Here in Canada, the issue of spanking children remains a relatively private and elusive issue.
Mary Ann Barker said she always thought there would be a place for spanking when she had kids. Now that she is a mother, she is decidedly anti-spanking. The Halifax mom says a firm voice gets her point across.
Furthermore, she is “concerned that if my small child were to see me slap one of my other children she might learn that behaviour, she being too young to understand the process and see ‘bad action equals slap’ and then use that formula in her own dealings with other small people …” she wrote in a Facebook exchange.
Parents might be surprised to hear we have a “spanking law” in Canada.
Section 43 of the Criminal Code – which allows for a reasonable-force defence for parents and caregivers accused of assaulting children – has had two very public outings in the past decade.
There was an eye-opening Charter challenge in 2004, with the Supreme Court upholding the law, with conditions attached. And a 2008 Senate push to strike down the law failed.

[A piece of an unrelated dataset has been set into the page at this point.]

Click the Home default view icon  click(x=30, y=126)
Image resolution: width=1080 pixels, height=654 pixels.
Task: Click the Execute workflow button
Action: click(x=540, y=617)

“We’re not talking about smacking our kids around the head because they looked at you the wrong way at the dining room table, like in Victorian times,” says Vancouver-based criminal lawyer Richard Fowler, a member of the group of criminal lawyers that defended the law before the Senate.
As a country, we’re still spanking our kids, but whether influenced by the law, public education or our own ethics, we’re increasingly conflicted about it.
For instance, in a 2005 study of mothers of preschoolers in Manitoba and Ontario, 70 per cent reported having used physical punishment and one-third did so at least once a week. Yet in a poll done in 2007 for The Globe and Mail by the Strategic Counsel, 78 per cent of Canadian parents of children under 18 believed that parents do not discipline their children enough these days – and 42 per cent of Canadians believed spanking is beneficial to a child’s development..
Still, other research has shown that parents are slowly internalizing reports on the body of research that links physical punishment in childhood with a number of negative outcomes, including cognitive deficits and aggressive behaviour.
In surveys, few parents believe that spanking their children is a constructive thing to do. And in his research into cross-cultural parenting differences, University of Montreal researcher Michel Claes found that Canadians were the more lenient and tolerant when compared with French and Italian parents.
So we still may be spanking a lot, but we don’t believe it’s beneficial.
When a child misbehaves repeatedly, or when a parent is tired, the urge to strike out can sometimes seem overwhelming, but parents looking for direction may find the Supreme Court’s ruling chillingly detailed in its definition.
According to the court’s conditions, parents cannot use force on a child under 2 or over 12, nor may they use objects (such as spoons and belts) or hit a child’s head. The seriousness of the child’s behaviour isn’t relevant in judging the “reasonableness” of the force used. The action also can’t be the result of a parent’s “frustration, loss of temper or abusive personality.”